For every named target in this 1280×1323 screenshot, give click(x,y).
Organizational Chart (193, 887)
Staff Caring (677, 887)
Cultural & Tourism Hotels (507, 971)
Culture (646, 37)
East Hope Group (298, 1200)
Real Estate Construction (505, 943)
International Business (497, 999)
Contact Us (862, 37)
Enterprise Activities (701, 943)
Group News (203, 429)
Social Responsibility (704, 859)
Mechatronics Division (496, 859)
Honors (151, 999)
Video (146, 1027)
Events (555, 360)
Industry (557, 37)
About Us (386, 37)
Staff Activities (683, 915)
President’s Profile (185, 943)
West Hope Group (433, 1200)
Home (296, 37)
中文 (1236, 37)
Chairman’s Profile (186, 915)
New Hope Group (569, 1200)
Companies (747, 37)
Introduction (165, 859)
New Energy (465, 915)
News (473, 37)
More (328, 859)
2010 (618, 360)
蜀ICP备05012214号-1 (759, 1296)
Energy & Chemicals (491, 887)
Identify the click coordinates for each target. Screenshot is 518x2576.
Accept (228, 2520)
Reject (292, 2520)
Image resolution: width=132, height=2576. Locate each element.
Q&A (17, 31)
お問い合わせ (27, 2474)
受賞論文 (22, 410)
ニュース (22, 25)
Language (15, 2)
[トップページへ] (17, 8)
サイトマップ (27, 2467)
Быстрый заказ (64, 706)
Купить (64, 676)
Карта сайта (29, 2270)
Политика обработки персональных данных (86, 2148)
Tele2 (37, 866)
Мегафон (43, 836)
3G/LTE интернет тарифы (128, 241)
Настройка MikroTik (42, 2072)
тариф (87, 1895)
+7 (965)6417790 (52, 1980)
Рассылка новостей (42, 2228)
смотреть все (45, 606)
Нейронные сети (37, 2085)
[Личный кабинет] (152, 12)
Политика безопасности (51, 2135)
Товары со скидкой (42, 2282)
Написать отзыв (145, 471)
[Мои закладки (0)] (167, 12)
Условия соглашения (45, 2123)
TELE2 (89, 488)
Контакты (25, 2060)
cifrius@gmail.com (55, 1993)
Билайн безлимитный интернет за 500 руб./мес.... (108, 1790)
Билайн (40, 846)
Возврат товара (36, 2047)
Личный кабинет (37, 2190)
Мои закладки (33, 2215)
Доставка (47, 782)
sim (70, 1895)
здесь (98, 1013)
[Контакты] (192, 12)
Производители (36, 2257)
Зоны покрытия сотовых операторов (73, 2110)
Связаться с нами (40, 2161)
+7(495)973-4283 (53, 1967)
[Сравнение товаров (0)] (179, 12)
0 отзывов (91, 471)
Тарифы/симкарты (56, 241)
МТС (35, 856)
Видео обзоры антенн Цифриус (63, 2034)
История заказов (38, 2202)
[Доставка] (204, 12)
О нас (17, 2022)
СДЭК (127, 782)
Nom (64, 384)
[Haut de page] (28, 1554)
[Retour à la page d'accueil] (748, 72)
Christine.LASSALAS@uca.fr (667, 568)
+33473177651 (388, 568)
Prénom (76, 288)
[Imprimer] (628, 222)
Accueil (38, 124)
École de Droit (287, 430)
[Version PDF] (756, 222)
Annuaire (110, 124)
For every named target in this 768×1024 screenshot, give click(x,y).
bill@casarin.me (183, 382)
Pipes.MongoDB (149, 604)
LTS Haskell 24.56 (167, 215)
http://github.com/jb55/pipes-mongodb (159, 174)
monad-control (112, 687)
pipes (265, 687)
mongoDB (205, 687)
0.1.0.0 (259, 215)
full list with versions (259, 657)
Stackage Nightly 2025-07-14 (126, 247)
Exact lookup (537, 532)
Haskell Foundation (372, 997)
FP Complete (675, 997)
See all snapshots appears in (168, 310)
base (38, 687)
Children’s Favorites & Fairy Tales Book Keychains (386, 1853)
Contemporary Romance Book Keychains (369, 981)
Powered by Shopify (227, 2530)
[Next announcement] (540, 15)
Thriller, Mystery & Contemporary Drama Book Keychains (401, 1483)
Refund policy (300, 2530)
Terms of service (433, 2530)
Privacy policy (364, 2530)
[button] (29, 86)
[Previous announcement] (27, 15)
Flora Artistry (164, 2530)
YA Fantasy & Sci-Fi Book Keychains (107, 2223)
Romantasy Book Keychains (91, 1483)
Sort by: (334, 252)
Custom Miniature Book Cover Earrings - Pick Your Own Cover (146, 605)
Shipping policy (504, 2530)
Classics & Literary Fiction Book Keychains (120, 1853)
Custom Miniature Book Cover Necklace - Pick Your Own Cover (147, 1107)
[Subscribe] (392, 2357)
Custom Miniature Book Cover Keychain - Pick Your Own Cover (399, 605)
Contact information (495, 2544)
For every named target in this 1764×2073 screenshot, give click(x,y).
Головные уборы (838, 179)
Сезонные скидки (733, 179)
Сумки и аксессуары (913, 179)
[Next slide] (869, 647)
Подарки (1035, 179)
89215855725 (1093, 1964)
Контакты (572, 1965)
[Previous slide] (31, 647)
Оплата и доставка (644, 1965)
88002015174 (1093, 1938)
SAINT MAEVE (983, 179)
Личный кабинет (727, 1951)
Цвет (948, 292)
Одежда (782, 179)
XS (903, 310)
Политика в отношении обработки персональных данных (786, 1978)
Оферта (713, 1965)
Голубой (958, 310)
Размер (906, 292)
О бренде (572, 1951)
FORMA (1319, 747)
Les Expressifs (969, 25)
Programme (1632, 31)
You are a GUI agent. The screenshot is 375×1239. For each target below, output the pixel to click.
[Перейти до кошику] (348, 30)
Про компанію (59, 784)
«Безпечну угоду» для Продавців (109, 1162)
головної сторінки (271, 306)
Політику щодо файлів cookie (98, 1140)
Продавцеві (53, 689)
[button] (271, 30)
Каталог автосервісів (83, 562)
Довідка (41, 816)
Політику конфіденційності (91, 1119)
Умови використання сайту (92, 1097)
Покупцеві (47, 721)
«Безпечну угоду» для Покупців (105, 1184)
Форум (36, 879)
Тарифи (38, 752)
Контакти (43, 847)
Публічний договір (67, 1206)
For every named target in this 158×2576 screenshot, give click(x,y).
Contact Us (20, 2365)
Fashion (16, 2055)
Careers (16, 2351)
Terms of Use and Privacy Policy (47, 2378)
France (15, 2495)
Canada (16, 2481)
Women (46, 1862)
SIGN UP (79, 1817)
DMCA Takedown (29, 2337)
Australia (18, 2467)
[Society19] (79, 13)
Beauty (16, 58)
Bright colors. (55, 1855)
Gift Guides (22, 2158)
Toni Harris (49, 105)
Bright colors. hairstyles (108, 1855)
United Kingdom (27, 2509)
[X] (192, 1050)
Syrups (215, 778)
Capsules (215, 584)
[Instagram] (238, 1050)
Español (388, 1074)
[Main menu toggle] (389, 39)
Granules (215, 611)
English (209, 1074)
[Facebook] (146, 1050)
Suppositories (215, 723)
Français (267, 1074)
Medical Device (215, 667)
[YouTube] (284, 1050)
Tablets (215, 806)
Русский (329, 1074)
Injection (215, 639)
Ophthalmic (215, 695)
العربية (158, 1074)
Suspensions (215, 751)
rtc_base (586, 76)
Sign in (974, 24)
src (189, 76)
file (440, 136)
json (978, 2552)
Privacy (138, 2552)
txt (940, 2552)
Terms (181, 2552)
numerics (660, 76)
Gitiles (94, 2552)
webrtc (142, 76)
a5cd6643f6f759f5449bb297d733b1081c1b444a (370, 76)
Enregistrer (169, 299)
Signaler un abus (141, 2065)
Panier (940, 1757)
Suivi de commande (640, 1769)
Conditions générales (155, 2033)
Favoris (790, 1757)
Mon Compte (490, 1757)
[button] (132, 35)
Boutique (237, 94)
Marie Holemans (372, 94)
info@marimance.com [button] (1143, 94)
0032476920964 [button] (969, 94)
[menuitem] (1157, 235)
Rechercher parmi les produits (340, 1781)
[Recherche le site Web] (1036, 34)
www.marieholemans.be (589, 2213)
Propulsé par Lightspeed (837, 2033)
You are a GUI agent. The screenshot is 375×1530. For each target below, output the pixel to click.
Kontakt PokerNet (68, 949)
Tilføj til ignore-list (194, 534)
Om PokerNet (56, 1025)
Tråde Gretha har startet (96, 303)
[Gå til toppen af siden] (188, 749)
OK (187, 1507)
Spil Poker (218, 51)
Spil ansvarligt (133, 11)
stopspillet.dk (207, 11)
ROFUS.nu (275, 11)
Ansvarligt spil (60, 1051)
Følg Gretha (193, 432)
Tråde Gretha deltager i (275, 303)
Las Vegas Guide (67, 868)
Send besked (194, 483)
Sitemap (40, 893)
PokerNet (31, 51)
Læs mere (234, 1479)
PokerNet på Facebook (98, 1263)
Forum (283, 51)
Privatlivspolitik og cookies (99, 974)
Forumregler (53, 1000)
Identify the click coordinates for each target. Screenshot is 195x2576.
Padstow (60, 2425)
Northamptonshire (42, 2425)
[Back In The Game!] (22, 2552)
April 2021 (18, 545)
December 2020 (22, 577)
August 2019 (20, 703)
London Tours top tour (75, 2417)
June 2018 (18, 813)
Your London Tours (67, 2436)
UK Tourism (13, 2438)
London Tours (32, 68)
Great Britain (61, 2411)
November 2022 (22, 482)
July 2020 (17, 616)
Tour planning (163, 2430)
· · · · · · ·
Starting at the line that has "Купить (64, 676)" in the records above, restate word for word every line until the one that has "[button] (29, 86)", and include that one as well.

Купить (64, 676)
Карта сайта (29, 2270)
Политика обработки персональных данных (86, 2148)
Tele2 (37, 866)
Мегафон (43, 836)
3G/LTE интернет тарифы (128, 241)
Настройка MikroTik (42, 2072)
тариф (87, 1895)
+7 (965)6417790 (52, 1980)
Рассылка новостей (42, 2228)
смотреть все (45, 606)
Нейронные сети (37, 2085)
[Личный кабинет] (152, 12)
Политика безопасности (51, 2135)
Товары со скидкой (42, 2282)
Написать отзыв (145, 471)
[Мои закладки (0)] (167, 12)
Условия соглашения (45, 2123)
TELE2 (89, 488)
Контакты (25, 2060)
cifrius@gmail.com (55, 1993)
Билайн безлимитный интернет за 500 руб./мес.... (108, 1790)
Билайн (40, 846)
Возврат товара (36, 2047)
Личный кабинет (37, 2190)
Мои закладки (33, 2215)
Доставка (47, 782)
sim (70, 1895)
здесь (98, 1013)
[Контакты] (192, 12)
Производители (36, 2257)
Зоны покрытия сотовых операторов (73, 2110)
Связаться с нами (40, 2161)
+7(495)973-4283 (53, 1967)
[Сравнение товаров (0)] (179, 12)
0 отзывов (91, 471)
Тарифы/симкарты (56, 241)
МТС (35, 856)
Видео обзоры антенн Цифриус (63, 2034)
История заказов (38, 2202)
[Доставка] (204, 12)
О нас (17, 2022)
СДЭК (127, 782)
Nom (64, 384)
[Haut de page] (28, 1554)
[Retour à la page d'accueil] (748, 72)
Christine.LASSALAS@uca.fr (667, 568)
+33473177651 (388, 568)
Prénom (76, 288)
[Imprimer] (628, 222)
Accueil (38, 124)
École de Droit (287, 430)
[Version PDF] (756, 222)
Annuaire (110, 124)
For every named target in this 768×1024 screenshot, give click(x,y).
bill@casarin.me (183, 382)
Pipes.MongoDB (149, 604)
LTS Haskell 24.56 (167, 215)
http://github.com/jb55/pipes-mongodb (159, 174)
monad-control (112, 687)
pipes (265, 687)
mongoDB (205, 687)
0.1.0.0 (259, 215)
full list with versions (259, 657)
Stackage Nightly 2025-07-14 (126, 247)
Exact lookup (537, 532)
Haskell Foundation (372, 997)
FP Complete (675, 997)
See all snapshots appears in (168, 310)
base (38, 687)
Children’s Favorites & Fairy Tales Book Keychains (386, 1853)
Contemporary Romance Book Keychains (369, 981)
Powered by Shopify (227, 2530)
[Next announcement] (540, 15)
Thriller, Mystery & Contemporary Drama Book Keychains (401, 1483)
Refund policy (300, 2530)
Terms of service (433, 2530)
Privacy policy (364, 2530)
[button] (29, 86)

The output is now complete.